Ford propone il format escape room sul modello Mustang Mach-e a zero emissioni. L'obiettivo è quello di migliorare l'interazione uomo auto con la tecnologia.

Ford propone il format dell'escape room

Può un’auto trasformarsi in un gioco? La risposta è sì: la Ford ha introdotto sulla Mustang Mach-e il gaming e in particolare un format che si chiama “escape room” che in italiano può essere tradotto come “gioco di fuga dal vivo”. L’obiettivo di questo genere di giochi è uscire da un luogo (una stanza, un faro, un edificio, etc) per conquistare la libertà o completare una missione. La Ford ha applicato proprio questo concetto al suo modello: per vincere bisogna completare una missione.

La gamificazione entra nell’automotive

Per giocare all’escape Ford bisogna interfacciare l’auto con uno smartphone Apple attraverso un’apposita applicazione. Il gioco consiste nel risolvere una serie missioni utilizzando proprio l’auto e i sistemi controllati dall’interfaccia. Tutto avviene all’interno dell’abitacolo: le istruzioni vengono fornite tramite gli altoparlanti della macchina: gli elementi coinvolgi nel gioco sono i sedili elettrici, il portellone posteriore, i fari, l’aria condizionata. Nessuna di queste funzionalità (a parte il climatizzatore e gli altoparlanti) può essere usata mentre l’auto è in movimento. Per contro, al contrario che negli escape room tradizionali, i giocatori possono uscire dall’auto quando vogliono, purché si rispettino i parametri di sicurezza e non si perderà la partita.
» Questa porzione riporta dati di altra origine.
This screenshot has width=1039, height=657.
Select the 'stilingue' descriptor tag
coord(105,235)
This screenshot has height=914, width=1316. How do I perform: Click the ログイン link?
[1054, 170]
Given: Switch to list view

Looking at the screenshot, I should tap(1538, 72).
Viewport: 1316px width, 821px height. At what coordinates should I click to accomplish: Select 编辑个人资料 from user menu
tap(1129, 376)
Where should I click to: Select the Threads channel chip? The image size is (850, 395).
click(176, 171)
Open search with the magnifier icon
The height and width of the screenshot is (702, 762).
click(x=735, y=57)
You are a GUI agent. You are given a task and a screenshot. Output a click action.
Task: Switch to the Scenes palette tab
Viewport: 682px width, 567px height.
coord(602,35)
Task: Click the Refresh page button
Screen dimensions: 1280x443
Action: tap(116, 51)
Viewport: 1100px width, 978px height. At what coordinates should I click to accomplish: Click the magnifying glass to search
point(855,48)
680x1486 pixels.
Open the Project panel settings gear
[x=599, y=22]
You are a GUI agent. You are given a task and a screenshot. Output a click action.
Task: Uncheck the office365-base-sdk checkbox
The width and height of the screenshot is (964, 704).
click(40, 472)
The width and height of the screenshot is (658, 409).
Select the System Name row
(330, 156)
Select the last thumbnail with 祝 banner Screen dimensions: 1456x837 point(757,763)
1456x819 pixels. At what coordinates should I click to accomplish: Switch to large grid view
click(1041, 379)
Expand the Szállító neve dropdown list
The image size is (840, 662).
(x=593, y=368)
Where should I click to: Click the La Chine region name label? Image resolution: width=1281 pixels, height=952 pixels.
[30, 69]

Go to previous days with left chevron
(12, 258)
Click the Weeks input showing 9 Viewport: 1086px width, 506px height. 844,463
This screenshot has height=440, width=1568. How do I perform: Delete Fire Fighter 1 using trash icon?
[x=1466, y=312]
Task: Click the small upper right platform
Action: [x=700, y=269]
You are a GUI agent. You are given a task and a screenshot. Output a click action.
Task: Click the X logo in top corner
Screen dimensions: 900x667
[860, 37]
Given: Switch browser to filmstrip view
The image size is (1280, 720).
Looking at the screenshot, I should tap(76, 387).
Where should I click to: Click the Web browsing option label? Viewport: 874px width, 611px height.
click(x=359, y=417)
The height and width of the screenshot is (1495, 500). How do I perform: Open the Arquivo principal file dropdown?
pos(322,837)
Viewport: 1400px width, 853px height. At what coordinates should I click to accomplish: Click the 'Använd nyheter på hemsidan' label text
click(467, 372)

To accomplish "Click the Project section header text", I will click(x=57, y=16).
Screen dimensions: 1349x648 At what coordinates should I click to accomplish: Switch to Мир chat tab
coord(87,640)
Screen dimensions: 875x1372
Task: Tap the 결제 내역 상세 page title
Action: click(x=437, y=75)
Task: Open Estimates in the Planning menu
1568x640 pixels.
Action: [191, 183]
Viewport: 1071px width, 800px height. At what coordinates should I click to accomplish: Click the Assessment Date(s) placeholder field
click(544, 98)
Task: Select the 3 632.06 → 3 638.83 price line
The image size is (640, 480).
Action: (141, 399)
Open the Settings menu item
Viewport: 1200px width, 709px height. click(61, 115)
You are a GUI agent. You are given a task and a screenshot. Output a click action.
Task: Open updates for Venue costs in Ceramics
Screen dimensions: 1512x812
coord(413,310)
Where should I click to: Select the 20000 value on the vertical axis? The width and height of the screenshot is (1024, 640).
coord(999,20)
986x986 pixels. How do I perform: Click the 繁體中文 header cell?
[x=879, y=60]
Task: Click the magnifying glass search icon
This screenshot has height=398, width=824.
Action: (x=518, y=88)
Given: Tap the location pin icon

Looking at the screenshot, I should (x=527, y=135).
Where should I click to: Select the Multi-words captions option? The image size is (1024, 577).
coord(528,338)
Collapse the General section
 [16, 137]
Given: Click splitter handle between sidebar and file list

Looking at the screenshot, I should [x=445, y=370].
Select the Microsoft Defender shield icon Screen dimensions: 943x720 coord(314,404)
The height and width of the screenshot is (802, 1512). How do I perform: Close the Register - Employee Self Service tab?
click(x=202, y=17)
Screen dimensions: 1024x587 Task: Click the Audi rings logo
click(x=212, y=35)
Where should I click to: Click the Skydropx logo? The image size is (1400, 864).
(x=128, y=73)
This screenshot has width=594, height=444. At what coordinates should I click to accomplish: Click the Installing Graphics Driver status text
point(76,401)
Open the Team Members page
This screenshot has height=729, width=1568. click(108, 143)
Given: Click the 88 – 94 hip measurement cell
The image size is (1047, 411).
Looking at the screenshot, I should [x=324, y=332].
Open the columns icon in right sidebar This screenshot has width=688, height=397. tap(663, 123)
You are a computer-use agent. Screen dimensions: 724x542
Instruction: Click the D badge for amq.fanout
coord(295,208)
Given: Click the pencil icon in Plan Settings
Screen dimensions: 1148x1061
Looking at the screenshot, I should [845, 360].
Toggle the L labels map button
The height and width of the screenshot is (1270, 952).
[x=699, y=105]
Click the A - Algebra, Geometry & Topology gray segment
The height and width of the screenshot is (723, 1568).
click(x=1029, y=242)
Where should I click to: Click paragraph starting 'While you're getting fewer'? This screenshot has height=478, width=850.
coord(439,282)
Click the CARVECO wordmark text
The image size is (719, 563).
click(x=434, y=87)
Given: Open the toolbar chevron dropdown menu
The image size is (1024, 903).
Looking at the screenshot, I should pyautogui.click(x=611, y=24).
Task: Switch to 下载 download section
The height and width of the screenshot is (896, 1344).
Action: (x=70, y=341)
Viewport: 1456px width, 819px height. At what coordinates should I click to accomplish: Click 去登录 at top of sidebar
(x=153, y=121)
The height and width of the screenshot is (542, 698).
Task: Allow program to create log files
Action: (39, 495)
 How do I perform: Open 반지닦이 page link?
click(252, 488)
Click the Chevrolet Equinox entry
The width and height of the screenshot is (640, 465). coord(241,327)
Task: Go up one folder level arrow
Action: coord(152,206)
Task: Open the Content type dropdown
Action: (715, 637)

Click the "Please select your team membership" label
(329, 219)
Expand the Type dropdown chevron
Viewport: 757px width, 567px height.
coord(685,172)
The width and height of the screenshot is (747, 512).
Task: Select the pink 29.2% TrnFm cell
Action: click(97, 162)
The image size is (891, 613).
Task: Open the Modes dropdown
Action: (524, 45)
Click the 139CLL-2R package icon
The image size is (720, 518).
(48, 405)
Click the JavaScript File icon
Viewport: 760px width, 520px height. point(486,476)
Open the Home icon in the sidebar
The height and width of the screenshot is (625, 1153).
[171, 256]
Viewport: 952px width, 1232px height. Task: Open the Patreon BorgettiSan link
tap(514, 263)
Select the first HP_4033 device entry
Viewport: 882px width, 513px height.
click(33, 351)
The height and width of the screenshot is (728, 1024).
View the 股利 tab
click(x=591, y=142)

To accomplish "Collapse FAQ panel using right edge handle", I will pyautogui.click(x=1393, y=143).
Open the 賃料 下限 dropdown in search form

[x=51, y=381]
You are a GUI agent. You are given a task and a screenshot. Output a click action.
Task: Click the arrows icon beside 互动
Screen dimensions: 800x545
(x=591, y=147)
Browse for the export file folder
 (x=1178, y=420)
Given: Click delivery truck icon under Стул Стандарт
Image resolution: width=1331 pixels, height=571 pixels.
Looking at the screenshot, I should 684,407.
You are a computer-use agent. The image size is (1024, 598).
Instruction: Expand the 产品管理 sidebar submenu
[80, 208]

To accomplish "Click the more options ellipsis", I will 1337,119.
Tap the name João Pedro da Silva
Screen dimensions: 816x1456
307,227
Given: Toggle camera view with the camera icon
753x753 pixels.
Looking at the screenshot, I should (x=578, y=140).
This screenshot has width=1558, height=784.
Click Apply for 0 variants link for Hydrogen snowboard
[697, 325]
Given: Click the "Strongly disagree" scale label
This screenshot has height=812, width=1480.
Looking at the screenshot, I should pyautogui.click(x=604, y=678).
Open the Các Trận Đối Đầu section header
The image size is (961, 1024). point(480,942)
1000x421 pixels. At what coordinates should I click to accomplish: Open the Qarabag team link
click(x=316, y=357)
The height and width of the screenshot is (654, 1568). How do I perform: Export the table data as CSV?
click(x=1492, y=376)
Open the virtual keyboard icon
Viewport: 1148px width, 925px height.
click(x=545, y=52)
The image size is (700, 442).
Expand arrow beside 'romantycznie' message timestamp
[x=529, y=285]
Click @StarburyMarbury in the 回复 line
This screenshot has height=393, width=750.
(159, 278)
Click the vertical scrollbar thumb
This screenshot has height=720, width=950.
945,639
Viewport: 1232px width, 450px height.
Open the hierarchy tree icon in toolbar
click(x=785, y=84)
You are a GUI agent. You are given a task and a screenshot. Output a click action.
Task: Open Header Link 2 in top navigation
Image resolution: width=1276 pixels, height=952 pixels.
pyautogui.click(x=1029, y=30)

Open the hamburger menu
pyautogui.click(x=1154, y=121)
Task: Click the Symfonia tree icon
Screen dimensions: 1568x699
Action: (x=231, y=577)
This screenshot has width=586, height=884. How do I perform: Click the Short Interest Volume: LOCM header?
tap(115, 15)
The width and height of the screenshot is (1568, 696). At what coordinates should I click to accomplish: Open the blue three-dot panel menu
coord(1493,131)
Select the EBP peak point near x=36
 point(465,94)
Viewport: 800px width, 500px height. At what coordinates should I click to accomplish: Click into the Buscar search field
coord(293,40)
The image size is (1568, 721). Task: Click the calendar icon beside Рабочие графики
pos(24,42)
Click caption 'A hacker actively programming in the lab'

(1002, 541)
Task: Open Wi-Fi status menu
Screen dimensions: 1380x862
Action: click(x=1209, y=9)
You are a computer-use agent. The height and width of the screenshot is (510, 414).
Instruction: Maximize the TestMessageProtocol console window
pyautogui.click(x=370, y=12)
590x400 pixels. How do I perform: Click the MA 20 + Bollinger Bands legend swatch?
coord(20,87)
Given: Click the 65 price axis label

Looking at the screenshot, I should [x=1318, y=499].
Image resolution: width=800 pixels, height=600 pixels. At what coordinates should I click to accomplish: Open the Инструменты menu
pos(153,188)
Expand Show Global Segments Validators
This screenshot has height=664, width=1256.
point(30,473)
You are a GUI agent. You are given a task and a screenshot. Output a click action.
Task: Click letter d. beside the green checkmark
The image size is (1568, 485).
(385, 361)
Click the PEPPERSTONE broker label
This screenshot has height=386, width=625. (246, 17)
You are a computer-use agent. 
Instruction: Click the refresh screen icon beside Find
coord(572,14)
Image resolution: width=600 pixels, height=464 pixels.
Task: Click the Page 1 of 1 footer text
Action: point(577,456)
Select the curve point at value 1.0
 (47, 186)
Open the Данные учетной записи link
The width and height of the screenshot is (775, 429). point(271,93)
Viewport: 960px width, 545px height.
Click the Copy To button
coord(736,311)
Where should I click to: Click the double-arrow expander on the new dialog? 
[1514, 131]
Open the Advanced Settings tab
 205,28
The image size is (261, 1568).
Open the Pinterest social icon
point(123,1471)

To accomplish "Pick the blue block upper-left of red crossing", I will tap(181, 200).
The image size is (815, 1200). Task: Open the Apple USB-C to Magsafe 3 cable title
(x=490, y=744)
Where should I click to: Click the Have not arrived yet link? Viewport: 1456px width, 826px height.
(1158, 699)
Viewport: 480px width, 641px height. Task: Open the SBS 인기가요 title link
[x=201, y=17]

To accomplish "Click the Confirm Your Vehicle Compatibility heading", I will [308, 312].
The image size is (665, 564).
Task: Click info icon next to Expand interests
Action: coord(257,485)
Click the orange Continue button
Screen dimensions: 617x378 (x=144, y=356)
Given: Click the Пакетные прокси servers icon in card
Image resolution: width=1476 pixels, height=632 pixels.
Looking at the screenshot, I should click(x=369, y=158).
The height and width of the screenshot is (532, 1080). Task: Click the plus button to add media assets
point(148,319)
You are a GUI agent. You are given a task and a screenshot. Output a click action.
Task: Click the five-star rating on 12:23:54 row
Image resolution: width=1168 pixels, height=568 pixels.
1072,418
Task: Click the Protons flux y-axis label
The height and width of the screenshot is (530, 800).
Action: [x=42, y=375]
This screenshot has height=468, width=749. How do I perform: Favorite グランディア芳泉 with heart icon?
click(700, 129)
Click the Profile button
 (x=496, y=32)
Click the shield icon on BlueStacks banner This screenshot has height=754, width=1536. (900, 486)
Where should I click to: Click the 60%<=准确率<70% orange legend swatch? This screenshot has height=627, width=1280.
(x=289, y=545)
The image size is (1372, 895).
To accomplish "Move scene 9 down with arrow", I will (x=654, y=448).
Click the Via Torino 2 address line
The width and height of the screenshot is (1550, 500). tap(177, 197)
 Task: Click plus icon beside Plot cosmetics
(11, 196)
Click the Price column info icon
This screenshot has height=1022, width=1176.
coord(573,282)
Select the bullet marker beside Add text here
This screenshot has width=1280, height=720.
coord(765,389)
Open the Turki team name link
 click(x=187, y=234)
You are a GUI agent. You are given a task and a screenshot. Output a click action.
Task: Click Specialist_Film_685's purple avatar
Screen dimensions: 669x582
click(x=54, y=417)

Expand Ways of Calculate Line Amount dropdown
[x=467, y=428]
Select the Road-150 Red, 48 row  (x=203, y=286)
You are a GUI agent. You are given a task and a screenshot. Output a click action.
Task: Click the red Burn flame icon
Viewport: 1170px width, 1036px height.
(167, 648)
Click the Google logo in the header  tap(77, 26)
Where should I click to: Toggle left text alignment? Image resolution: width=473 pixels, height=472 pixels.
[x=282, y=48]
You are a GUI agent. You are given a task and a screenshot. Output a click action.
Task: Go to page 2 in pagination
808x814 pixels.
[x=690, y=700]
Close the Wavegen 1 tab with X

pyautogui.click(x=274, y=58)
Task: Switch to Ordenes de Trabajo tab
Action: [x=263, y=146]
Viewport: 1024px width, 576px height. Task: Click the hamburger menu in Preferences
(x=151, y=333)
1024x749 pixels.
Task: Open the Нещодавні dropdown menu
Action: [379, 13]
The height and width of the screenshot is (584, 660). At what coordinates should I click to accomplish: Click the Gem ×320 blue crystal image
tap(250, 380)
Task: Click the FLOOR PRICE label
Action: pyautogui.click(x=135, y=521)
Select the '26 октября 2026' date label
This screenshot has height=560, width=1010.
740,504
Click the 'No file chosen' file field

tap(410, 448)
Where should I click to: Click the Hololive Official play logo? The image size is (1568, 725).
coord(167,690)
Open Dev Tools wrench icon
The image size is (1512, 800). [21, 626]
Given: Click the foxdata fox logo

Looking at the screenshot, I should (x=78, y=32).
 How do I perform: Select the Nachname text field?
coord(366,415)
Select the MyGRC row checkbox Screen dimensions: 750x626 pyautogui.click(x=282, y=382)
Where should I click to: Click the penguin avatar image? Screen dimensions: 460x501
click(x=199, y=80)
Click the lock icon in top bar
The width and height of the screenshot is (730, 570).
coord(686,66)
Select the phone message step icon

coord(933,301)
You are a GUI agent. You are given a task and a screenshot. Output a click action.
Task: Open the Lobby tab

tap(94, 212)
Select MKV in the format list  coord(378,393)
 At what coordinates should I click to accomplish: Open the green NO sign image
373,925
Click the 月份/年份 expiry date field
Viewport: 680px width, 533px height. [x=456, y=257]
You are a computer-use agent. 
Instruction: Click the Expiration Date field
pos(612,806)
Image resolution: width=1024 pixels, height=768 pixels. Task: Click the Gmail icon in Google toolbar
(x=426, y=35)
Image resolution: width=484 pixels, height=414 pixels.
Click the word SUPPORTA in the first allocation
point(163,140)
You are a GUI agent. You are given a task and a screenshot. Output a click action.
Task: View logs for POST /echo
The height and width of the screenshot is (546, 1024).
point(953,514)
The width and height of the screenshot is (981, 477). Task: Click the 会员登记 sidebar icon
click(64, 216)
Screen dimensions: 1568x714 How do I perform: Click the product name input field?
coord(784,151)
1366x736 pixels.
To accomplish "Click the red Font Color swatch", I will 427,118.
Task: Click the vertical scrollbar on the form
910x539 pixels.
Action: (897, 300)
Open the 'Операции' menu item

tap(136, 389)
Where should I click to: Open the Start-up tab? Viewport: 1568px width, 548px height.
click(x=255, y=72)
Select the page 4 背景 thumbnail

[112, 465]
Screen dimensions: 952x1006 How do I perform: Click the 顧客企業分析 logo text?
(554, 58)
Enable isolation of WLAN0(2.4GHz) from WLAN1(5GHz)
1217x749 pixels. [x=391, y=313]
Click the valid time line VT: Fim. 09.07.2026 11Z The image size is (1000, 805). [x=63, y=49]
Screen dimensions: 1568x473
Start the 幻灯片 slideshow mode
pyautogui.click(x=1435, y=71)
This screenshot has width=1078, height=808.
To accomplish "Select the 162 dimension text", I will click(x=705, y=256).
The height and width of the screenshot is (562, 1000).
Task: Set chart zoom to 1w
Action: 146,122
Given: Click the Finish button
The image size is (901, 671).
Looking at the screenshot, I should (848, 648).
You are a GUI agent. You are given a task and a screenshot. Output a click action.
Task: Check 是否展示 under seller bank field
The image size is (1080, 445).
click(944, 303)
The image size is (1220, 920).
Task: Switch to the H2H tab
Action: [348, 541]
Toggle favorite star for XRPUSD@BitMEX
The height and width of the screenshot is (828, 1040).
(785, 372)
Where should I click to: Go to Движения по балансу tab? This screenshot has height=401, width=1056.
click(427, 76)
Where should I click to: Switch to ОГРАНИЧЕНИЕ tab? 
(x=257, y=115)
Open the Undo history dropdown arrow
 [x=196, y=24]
Ford propone il format dell'escape room interattivo

Interazione, tecnologia e veicoli

“Si tratta di un’attività divertente ma dai risvolti seri, e dimostra quello che si può riuscire a fare con la tecnologia che abbiamo oggi nelle auto – ha spiegato Carsten Starke, Technical Expert interior materials & customer experience, Ford Research & Advanced Engineering, Ford of Europ -. Avere la capacità di creare interazione tra il veicolo e il guidatore potrebbe aprire nuove strade per esplorare altre possibilità in futuro, quali un manuale interattivo a disposizione del proprietario o anche il coaching del guidatore”.

In questo momento, tutto questo è un concept. L’idea è stata sviluppata da Ford Of Europe insieme al contributo del team Software Enablement & Research del gruppo Emerging Technology & Innovation di Ford più il gruppo IOT con sede a Palo Alto, California.

L’obiettivo di questo concept è quello di dimostrare in che modo il gaming, e dunque il gioco, potrebbe aiutare le persone che comprano un’auto a familiarizzare con la stessa e con tutte le funzionalità che essa si porta dietro. Del resto, le vetture nel corso di questi ultimi 10 anni sono cambiate moltissimo. Sempre più digitali, con mille funzioni diverse e un infotainment sempre più ricco. Chi è abituato alla tecnologia non ha difficoltà, ma altre tipologie di persone potrebbero trovare utile approcciarsi a queste nuove realtà tecnologiche con il gioco: il che ha dei tratti anche molto inclusivi se parliamo di disabilità, anche di tipo cognitivo. Non solo: il gaming a bordo potrebbe anticipare il futuro. In particolare ci si riferisce ad alcune applicazioni dedicate all’intrattenimento dei passeggeri o alle informazioni destinate ai conducenti.